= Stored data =

....

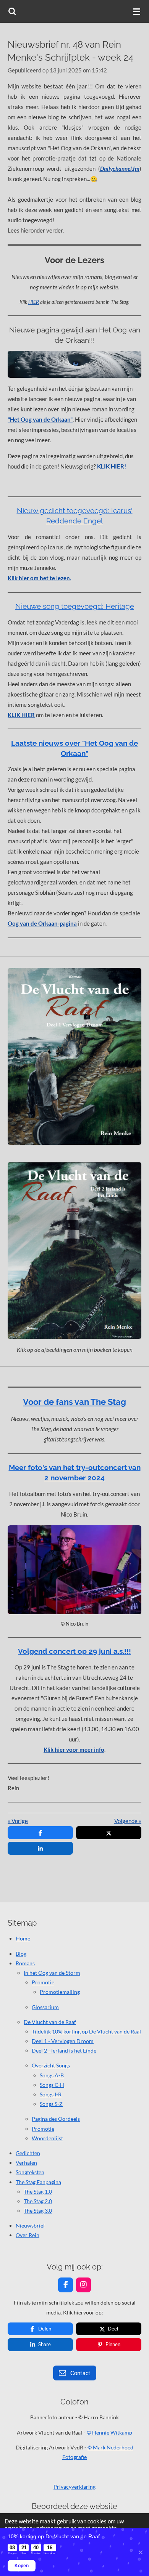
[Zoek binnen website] (12, 11)
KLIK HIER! (111, 466)
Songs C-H (52, 2085)
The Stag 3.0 (38, 2210)
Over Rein (27, 2235)
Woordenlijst (47, 2138)
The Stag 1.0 (38, 2191)
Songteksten (30, 2172)
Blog (21, 1953)
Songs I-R (51, 2094)
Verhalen (26, 2162)
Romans (25, 1963)
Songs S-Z (51, 2104)
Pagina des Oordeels (56, 2118)
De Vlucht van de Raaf (50, 2022)
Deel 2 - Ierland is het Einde (64, 2050)
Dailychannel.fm (119, 168)
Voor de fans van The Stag (74, 1402)
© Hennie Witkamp (109, 2432)
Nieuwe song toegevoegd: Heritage (74, 606)
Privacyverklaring (74, 2486)
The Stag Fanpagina (38, 2182)
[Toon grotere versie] (74, 364)
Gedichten (28, 2153)
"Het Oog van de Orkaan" (40, 419)
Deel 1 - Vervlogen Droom (63, 2041)
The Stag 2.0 (38, 2201)
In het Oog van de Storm (52, 1972)
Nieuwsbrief (30, 2225)
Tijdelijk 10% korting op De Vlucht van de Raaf (86, 2031)
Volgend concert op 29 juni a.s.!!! (74, 1651)
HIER (33, 302)
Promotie (43, 1982)
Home (23, 1938)
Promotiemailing (60, 1992)
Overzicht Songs (51, 2065)
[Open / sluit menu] (136, 11)
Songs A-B (52, 2075)
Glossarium (45, 2007)
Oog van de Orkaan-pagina (42, 923)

....

= YOUR TASK =
Output all data exactly, omitting images.

= COMPLETED EXERCISE =
[Zoek binnen website] (12, 11)
KLIK HIER! (111, 466)
Songs C-H (52, 2085)
The Stag 3.0 (38, 2210)
Over Rein (27, 2235)
Woordenlijst (47, 2138)
The Stag 1.0 (38, 2191)
Songteksten (30, 2172)
Blog (21, 1953)
Songs I-R (51, 2094)
Verhalen (26, 2162)
Romans (25, 1963)
Songs S-Z (51, 2104)
Pagina des Oordeels (56, 2118)
De Vlucht van de Raaf (50, 2022)
Deel 2 - Ierland is het Einde (64, 2050)
Dailychannel.fm (119, 168)
Voor de fans van The Stag (74, 1402)
© Hennie Witkamp (109, 2432)
Nieuwe song toegevoegd: Heritage (74, 606)
Privacyverklaring (74, 2486)
The Stag Fanpagina (38, 2182)
[Toon grotere versie] (74, 364)
Gedichten (28, 2153)
"Het Oog van de Orkaan" (40, 419)
Deel 1 - Vervlogen Droom (63, 2041)
The Stag 2.0 (38, 2201)
In het Oog van de Storm (52, 1972)
Nieuwsbrief (30, 2225)
Tijdelijk 10% korting op De Vlucht van de Raaf (86, 2031)
Volgend concert op 29 juni a.s.!!! (74, 1651)
HIER (33, 302)
Promotie (43, 1982)
Home (23, 1938)
Promotiemailing (60, 1992)
Overzicht Songs (51, 2065)
[Open / sluit menu] (136, 11)
Songs A-B (52, 2075)
Glossarium (45, 2007)
Oog van de Orkaan-pagina (42, 923)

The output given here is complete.